*** Text Section Begins ***

Andrew: There are probably plenty of people even within the board game community who don’t know the name Boyan Radakovich. However, nearly all of us are familiar with his most successful project – Boyan is a producer of the phenomenally popular and hugely entertaining Tabletop (hosted by Wil Wheaton, King of the Geeks. You should watch it, it’s amazing).
However, Mr. Radakovich’s success as a game designer and producer have recently been shadowed by the events surrounding his last Kickstarter campaign for a game called Pirate Den – events which have left some sincerely angry with him and that have potentially left an impression on his standing within the board game community at large. His detractors are quick to attack his integrity as a businessman, while at least one major member of the gaming community has come to his defense.
So which is it? Is Boyan Radakovich a charlatan, who failed to uphold his obligations to his backers? Or is he as much a victim of circumstance as they are, trapped between the uncontrollable forces of the industry rarely glimpsed by consumers?
The answer, as usual, is rarely so simple.

*** Text Section Ends ***
*** Dataset extract Section Begins ***

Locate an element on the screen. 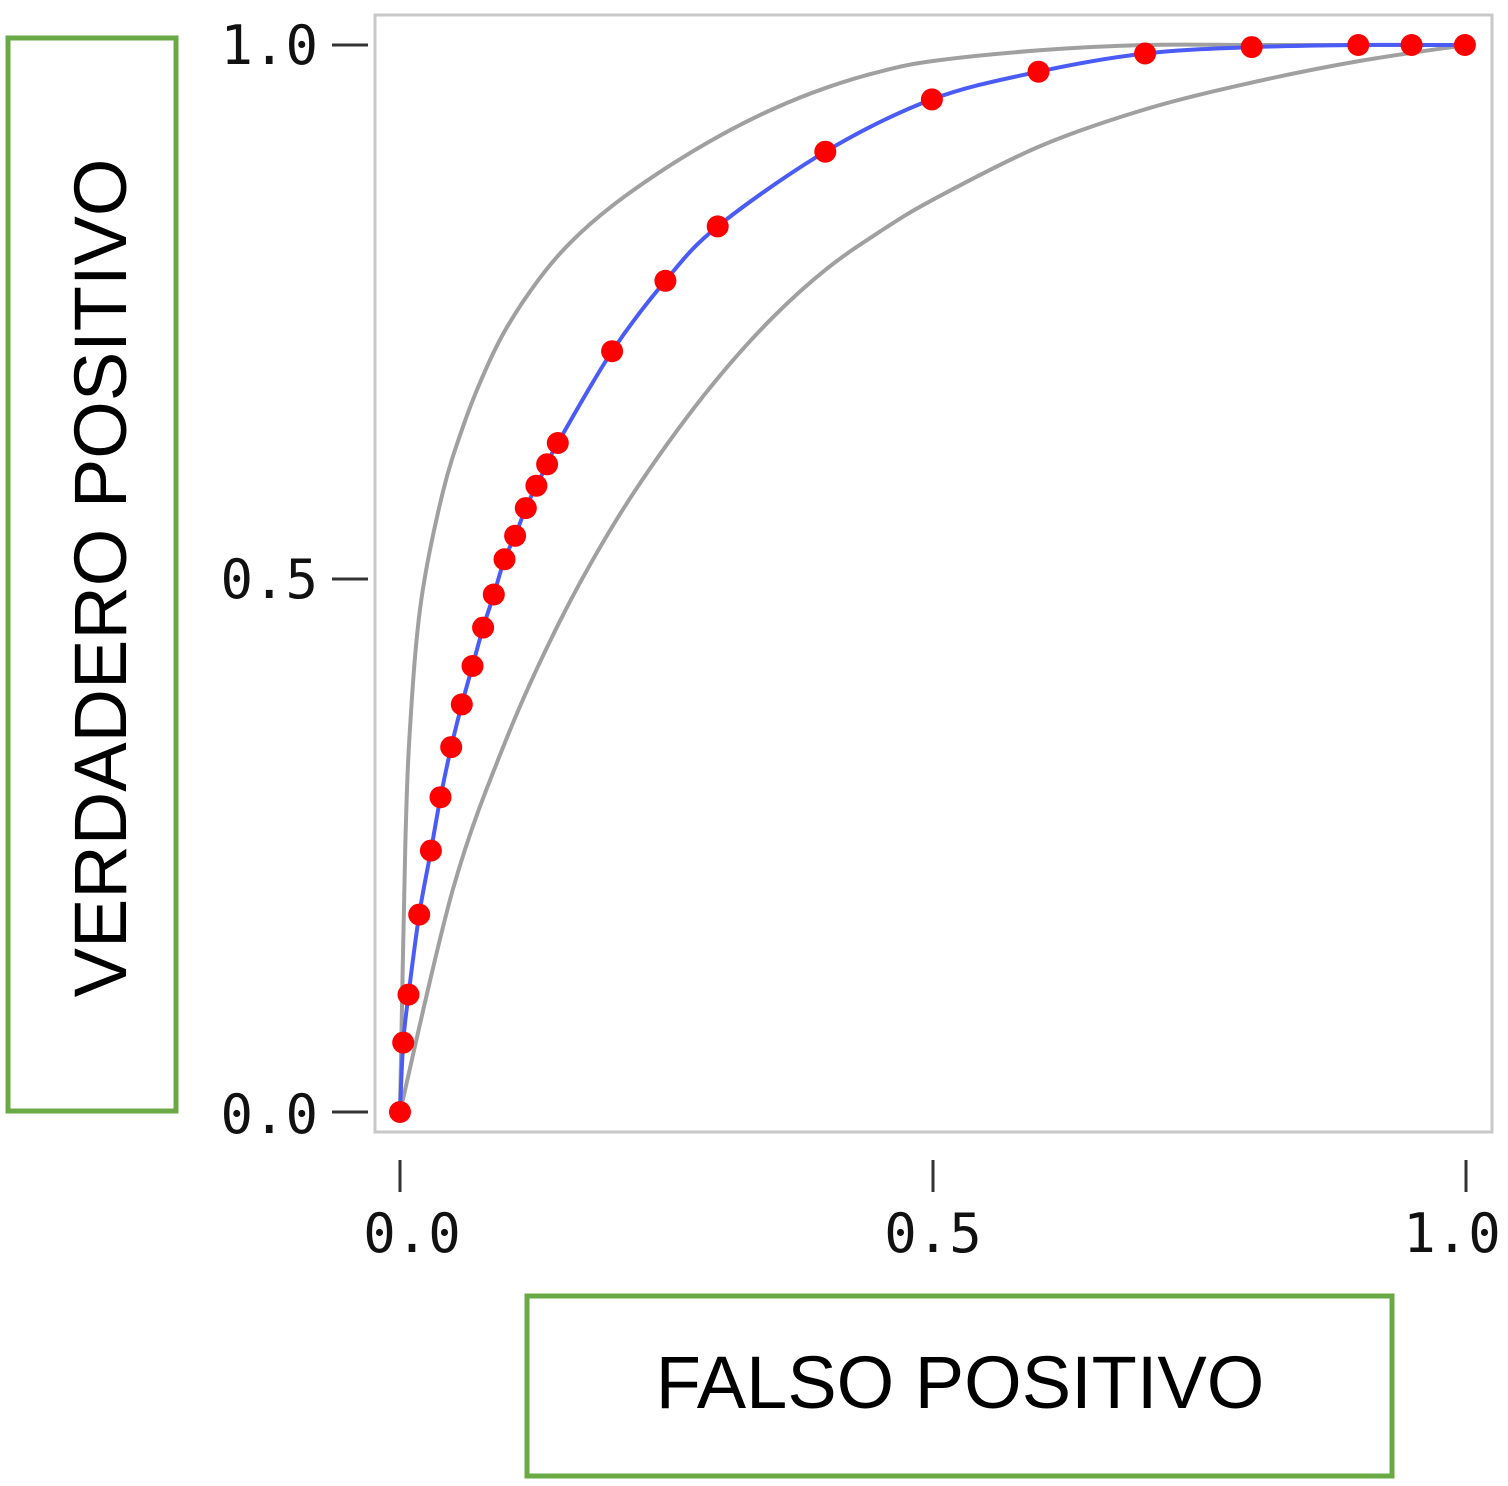  x-tick-label: 0.5 is located at coordinates (933, 1234).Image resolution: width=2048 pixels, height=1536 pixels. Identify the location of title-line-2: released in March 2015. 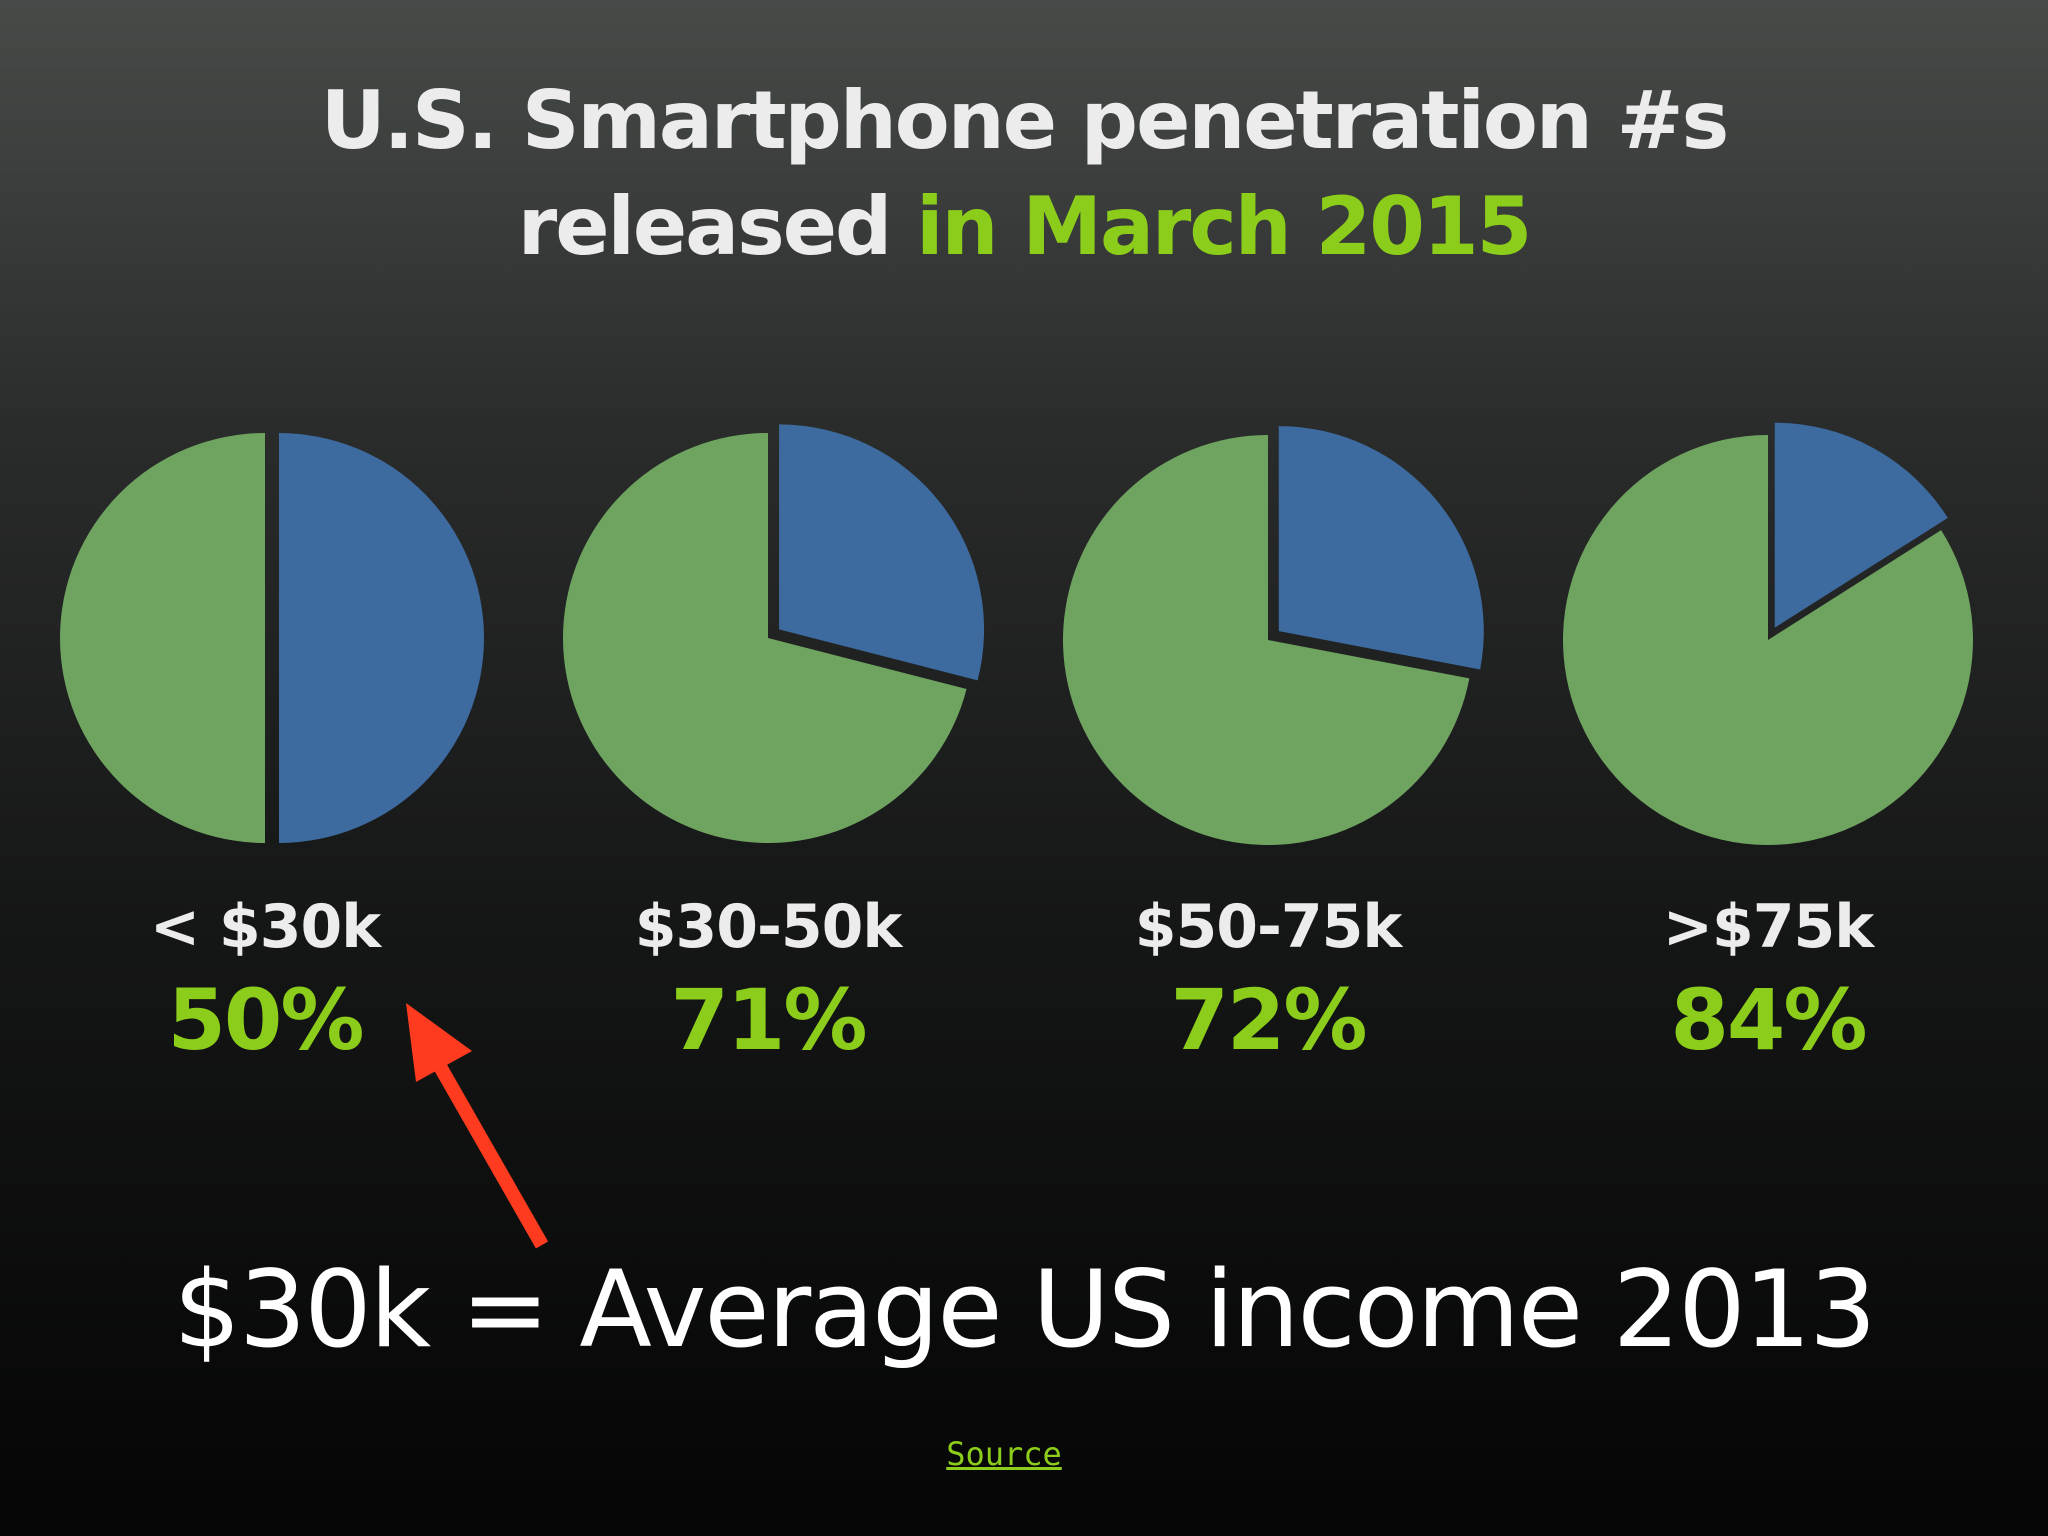
(1024, 227). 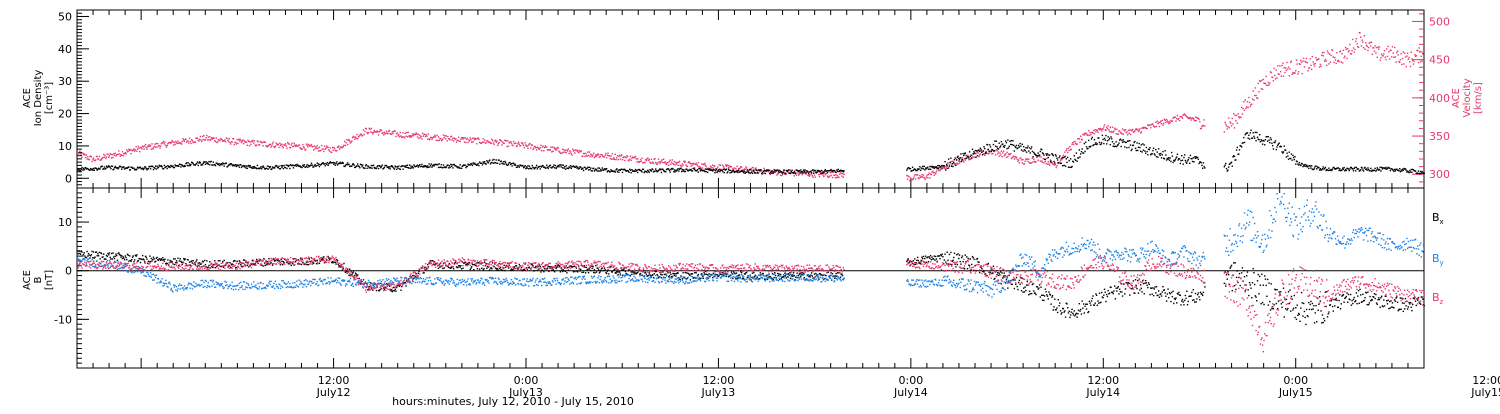 I want to click on y-tick-label: 300, so click(x=1440, y=174).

*** Dataset extract Section Ends ***

> _Work to complete_:
In two sentences, summarize the text about Boyan Radakovich.

> _Answer to the exercise_:
Boyan Radakovich, whose name many in the board game community may not know, is a producer of the popular show Tabletop, hosted by Wil Wheaton. His success has recently been shadowed by events surrounding his Kickstarter campaign for the game Pirate Den, which left some backers angry and drew attacks on his integrity as a businessman while at least one major member of the gaming community defended him, and whether he is a charlatan or a victim of circumstance is rarely so simple a question.